— start Excerpt to read —
Four years ago I was living contentedly in a gracious, Georgian house in a more than slightly dodgy bit of Camberwell, south London, with my husband Geof Powell and my 14-year-old daughter Phoebe. I thought that it was my home for the rest of my life and the only way I would leave it was in an oblong wooden box.
Then my husband got made redundant and we had one of those life-changing talks. He told me that despite having been a successful graphic designer and a pin-stripe-and-pink-shirt kind of man, what he had always wanted to do was to get down and dirty, wear great big boots and baggy shorts and build a house with his own bare hands.
When we bought an ugly 1950s three-bedroom house for £260,000 up the road in Denmark Hill with his redundancy money, I thought he was just going to knock a few walls down, tart it up and flog it. We would continue to live in our lovely, small but perfectly formed home while he got on with his special project all the hours of the day and Phoebe and I got on with our lives. I knew that Geof wouldn't want me twittering around, and I couldn't really read the plans that he had drawn up with the architect, Robert Dye, so I stayed away. When I finally took a look behind the hoardings, I was shocked to see a massive great hole. That's when I had to come to terms with the realisation that Geof was going to build a house from scratch – isn't that what all men want to do, really?
— end Excerpt to read —
— start Input rows —
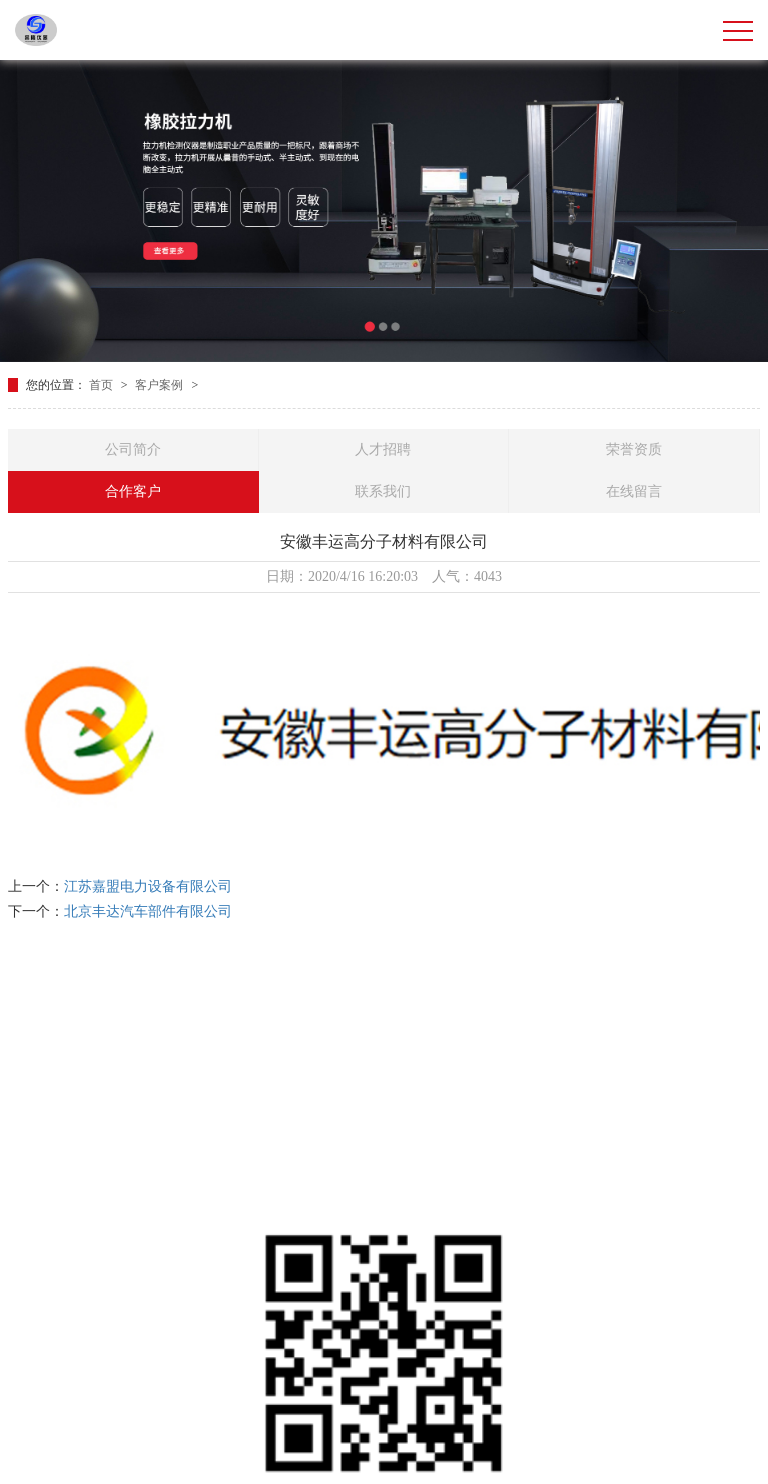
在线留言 (634, 491)
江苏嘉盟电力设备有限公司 (148, 886)
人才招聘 (383, 449)
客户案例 (160, 385)
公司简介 (133, 449)
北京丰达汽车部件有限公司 (148, 911)
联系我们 (383, 491)
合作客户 (133, 491)
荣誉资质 (634, 449)
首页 (102, 385)
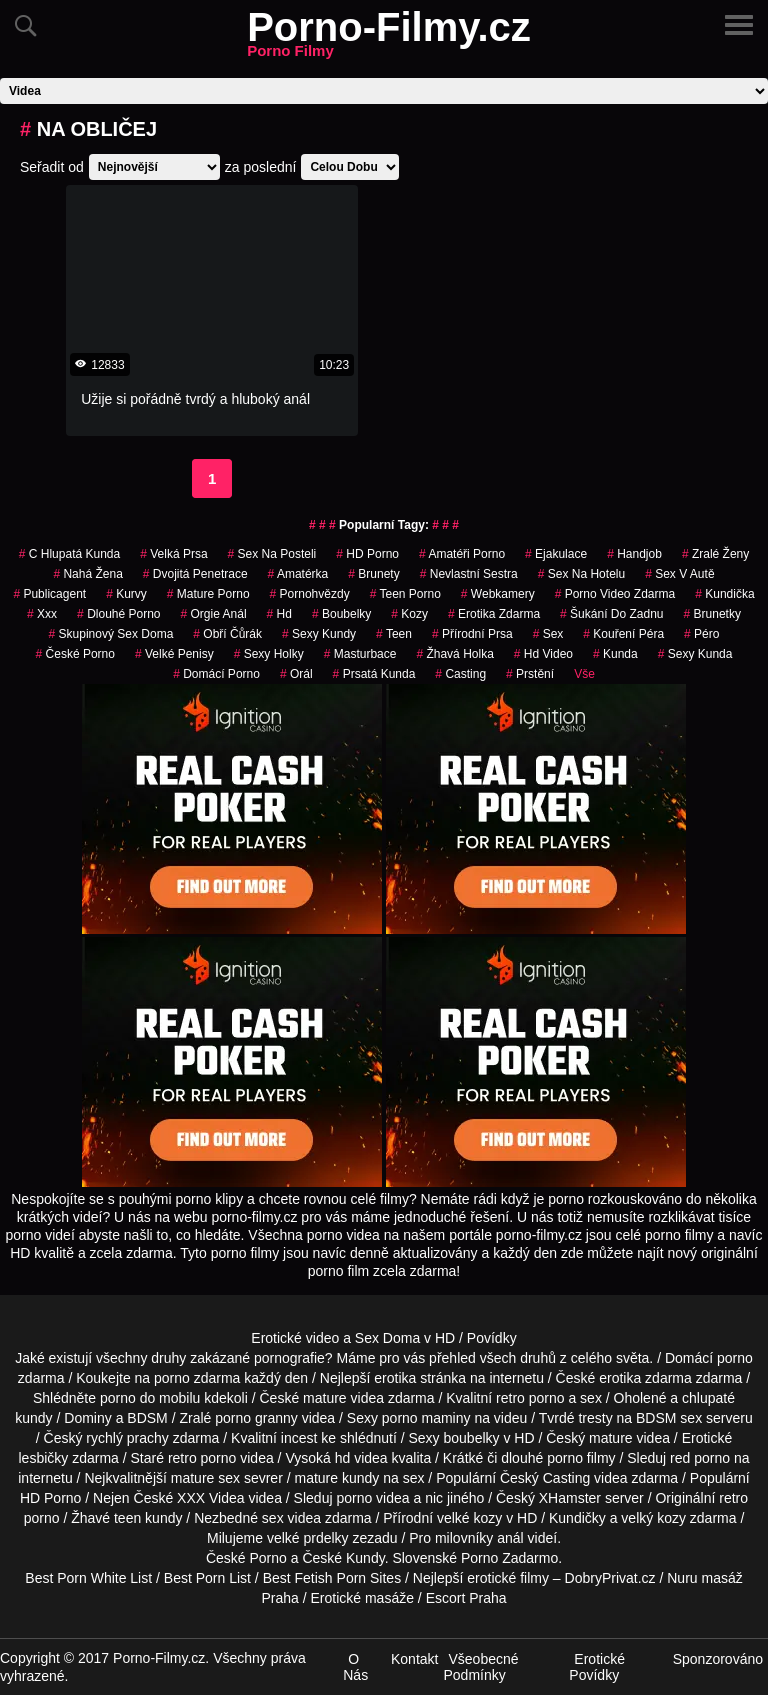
— end Input rows —
--- Problems and tasks ---
**A)** Answer these questions about the excerpt on building a house:
(i) How old was Phoebe?
(ii) How much did the ugly 1950s three-bedroom house cost?
(iii) Who was the architect Geof drew up the plans with?
**B)** Can you offset the coordinates in every one of the stored dataset rows by 28, adding it to both numbers, and write each line again with its request text? Leave the pictures out.

--- Solutions to the problems ---
**A)**
(i) 14
(ii) £260,000
(iii) Robert Dye

**B)**
在线留言 (662, 519)
江苏嘉盟电力设备有限公司 (176, 914)
人才招聘 (411, 477)
客户案例 (188, 413)
公司简介 (161, 477)
北京丰达汽车部件有限公司 (176, 939)
联系我们 (411, 519)
合作客户 (161, 519)
荣誉资质 (662, 477)
首页 (130, 413)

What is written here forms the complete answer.